Entre los detenidos estaban Salvador Azuela, Ricardo González Villa, Adolfo
González V., Ernesto Carpy Manzano, Román y José Millán, Alejo Blancarte Pérez,
Antonio Cárdenas, Camilo Álvarez Razo y Ricardo Siller. Otros detenidos fueron Juan
Ramón Solís y el italiano Carlos Verardo Lucio, quienes fueron encerrados en el cuartel del
Chivatito, donde estaba preso Carlos Pellicer. Los detenidos recibieron tortura física y
psicológica. La estrategia era hacerlos llorar de miedo para que firmaran una declaración,
para que clamaran piedad. La brutalidad policiaca hacía creer a cada preso que él era el
siguiente en pasar al paredón; hacían simulacros de fusilamiento y luego pasaban celda por
celda diciendo “ya”, con la finalidad de hacerlos confesar su filiación vasconcelista.

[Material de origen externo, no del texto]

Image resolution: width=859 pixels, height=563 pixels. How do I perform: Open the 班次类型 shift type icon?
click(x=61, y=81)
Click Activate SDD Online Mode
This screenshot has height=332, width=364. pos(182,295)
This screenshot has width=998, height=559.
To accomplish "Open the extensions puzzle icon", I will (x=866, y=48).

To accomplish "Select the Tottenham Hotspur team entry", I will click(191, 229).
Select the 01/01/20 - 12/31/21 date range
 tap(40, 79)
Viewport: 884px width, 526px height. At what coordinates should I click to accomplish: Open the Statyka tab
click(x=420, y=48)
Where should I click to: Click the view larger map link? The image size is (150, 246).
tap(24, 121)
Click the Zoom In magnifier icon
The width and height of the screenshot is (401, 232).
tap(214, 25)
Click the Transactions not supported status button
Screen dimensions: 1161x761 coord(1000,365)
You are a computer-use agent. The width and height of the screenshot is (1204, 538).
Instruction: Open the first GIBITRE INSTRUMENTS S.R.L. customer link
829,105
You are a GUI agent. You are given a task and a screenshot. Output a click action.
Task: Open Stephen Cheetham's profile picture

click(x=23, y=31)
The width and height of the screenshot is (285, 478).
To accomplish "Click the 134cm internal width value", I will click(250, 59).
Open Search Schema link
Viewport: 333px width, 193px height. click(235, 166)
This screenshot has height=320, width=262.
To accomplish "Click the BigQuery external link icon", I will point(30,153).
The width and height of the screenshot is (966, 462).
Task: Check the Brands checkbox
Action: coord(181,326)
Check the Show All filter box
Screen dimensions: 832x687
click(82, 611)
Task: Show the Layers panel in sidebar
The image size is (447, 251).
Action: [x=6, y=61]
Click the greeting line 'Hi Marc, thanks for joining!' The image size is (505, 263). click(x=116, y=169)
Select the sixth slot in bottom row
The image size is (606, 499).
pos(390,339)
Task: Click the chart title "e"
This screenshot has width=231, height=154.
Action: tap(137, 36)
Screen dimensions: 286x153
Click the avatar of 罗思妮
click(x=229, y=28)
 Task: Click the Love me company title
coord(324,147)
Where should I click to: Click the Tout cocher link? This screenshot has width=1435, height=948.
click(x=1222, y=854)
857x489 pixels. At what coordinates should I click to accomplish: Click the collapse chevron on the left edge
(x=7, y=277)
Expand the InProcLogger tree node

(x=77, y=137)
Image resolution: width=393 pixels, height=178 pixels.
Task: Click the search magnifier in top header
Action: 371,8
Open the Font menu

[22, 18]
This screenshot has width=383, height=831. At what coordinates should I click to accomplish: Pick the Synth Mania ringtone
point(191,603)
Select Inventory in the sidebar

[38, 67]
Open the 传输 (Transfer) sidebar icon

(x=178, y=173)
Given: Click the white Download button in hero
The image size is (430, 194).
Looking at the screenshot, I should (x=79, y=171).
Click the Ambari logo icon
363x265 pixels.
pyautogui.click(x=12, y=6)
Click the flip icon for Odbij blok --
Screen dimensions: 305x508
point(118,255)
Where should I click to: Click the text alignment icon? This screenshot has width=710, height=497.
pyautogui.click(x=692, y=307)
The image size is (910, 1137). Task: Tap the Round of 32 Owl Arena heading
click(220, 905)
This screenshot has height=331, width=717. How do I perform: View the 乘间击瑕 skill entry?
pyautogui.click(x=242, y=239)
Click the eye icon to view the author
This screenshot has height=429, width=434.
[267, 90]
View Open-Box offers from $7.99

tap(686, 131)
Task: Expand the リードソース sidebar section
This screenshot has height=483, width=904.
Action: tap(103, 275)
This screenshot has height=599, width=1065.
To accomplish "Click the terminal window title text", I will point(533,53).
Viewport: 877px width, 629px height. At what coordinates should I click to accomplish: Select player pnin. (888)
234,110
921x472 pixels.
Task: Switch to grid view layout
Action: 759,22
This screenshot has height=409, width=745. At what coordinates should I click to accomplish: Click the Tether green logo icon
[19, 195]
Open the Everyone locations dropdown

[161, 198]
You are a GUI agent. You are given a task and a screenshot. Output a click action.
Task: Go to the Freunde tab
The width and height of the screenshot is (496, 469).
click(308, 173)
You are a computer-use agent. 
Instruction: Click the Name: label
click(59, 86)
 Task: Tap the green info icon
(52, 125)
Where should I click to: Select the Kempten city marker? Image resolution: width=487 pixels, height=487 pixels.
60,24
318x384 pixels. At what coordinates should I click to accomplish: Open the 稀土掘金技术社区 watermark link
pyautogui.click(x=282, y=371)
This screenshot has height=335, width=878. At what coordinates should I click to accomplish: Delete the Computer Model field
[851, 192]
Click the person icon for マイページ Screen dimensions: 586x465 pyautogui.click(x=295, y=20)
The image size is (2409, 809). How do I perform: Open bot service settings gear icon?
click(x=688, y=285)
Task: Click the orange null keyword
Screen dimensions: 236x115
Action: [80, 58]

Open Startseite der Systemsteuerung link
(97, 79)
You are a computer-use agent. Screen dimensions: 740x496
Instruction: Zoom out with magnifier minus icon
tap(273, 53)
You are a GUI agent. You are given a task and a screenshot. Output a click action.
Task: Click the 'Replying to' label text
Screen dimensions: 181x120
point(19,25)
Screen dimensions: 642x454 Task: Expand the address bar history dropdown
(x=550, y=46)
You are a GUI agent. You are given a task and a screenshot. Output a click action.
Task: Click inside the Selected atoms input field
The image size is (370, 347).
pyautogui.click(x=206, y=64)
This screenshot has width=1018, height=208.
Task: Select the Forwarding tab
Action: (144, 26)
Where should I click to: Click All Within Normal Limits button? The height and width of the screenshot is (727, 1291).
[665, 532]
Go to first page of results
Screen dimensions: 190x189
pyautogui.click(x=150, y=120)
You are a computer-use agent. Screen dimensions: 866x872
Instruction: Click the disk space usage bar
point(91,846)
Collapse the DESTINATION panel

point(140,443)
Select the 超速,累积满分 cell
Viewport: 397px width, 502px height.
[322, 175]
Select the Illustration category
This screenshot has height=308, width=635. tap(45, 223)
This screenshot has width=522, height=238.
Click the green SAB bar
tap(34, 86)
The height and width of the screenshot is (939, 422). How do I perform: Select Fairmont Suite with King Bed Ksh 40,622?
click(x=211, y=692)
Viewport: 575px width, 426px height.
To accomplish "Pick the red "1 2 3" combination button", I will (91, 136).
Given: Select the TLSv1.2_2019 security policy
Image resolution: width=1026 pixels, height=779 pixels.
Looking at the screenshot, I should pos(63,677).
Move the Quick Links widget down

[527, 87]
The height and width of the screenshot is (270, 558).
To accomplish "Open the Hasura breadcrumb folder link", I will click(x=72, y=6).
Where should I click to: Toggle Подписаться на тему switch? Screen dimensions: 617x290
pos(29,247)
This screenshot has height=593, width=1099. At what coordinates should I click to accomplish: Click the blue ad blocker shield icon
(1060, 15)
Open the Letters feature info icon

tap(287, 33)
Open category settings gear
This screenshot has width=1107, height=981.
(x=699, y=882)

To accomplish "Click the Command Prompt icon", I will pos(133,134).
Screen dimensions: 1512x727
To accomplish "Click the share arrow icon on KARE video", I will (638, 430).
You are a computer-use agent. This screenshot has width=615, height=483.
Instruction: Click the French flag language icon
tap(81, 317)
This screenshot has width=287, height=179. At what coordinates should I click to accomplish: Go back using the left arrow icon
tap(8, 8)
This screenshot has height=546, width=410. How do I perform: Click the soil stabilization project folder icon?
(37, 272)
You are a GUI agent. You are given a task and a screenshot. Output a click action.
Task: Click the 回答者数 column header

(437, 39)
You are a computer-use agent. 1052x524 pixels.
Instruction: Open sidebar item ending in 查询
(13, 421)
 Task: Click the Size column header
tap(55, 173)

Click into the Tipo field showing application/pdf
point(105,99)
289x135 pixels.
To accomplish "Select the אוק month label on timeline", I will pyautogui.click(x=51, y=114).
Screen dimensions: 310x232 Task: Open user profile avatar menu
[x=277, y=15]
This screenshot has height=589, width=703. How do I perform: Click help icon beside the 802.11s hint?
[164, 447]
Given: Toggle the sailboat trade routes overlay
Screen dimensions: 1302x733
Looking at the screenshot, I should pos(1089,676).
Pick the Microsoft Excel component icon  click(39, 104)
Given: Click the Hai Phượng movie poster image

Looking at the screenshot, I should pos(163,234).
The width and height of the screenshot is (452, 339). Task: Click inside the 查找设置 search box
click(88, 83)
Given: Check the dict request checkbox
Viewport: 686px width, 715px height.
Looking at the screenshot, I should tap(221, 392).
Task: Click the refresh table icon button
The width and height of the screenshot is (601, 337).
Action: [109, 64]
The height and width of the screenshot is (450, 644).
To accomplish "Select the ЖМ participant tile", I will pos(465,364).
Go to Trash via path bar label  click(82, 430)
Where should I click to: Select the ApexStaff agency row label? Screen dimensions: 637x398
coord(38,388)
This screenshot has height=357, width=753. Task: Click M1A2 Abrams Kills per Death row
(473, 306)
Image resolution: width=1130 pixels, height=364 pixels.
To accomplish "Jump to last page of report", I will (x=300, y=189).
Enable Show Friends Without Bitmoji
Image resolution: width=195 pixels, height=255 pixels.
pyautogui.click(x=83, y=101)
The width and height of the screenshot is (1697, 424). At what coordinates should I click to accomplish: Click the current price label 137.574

El general Eulogio Ortiz, comandante militar del Valle de México, llevó a cabo la
“investigación”, apoyándose en el policía José Mazcorro. Ortiz salía en su coche y
personalmente hacía las aprehensiones. Comisionó a un capitán que se hizo pasar por
vasconcelista para acercarse a personas de esa filiación y ofrecerles armas para un supuesto
levantamiento.
Delatados, humillados y torturados, la noche del 14 de febrero de 1930 varios presos
fueron conducidos hacia la carretera vieja a Cuernavaca. Se encontraban allí el estudiante
de ingeniería Ricardo González Villa, los generales León Ibarra y Macario Hernández, el
obrero Roberto Cruz Ezquerra, un ingeniero Domínguez, otro ingeniero Olea, Carlos
Casamadrid, Toribio Ortega, Manuel Elizondo, Jorge Martínez, Pedro Mota, Carlos
Manrique y Félix Trejo, entre otros, que eran escoltados por policías y soldados a las
órdenes “El Gato”, un teniente del 51º Regimiento de Caballería. Con ellos iba también un
jardinero japonés de la hacienda de Narvarte, cuartel de esa tropa, quien fue el encargado
de proporcionar palas y picos a los presos para que cumplieran cabalmente la encomienda.
“El Gato”, diligente en su tarea, examinó con su linterna un terreno a la altura de
Topilejo. Todos aquellos hombres bajaron de la camioneta y se echaron a caminar entre las
milpas. El teniente dio la orden: “aquí!”. Presos, policías y soldados cavaron fosas. Uno a
uno, los detenidos pasaban a manos de sus verdugos, ante el terror y la impotencia de sus
compañeros. La operación fue realizada con monotonía: lanzaban la soga sobre las ramas
de un árbol, con un extremo rodeaban el cuello de la víctima, lo ahorcaban al grito de
“!revoltoso!”, y llamaban al siguiente. Finalmente, enterraban a las víctimas en las fosas
que ellos mismos habían cavado.
Al día siguiente, los diarios sólo comunicaron la liberación del licenciado Octavio
Medellín Ostos, líder vasconcelista, y publicaron la declaración que se vio obligado a
firmar, donde decía “… gocé de todas las garantías necesarias”. Los cuerpos fueron
descubiertos el 9 de marzo por un campesino.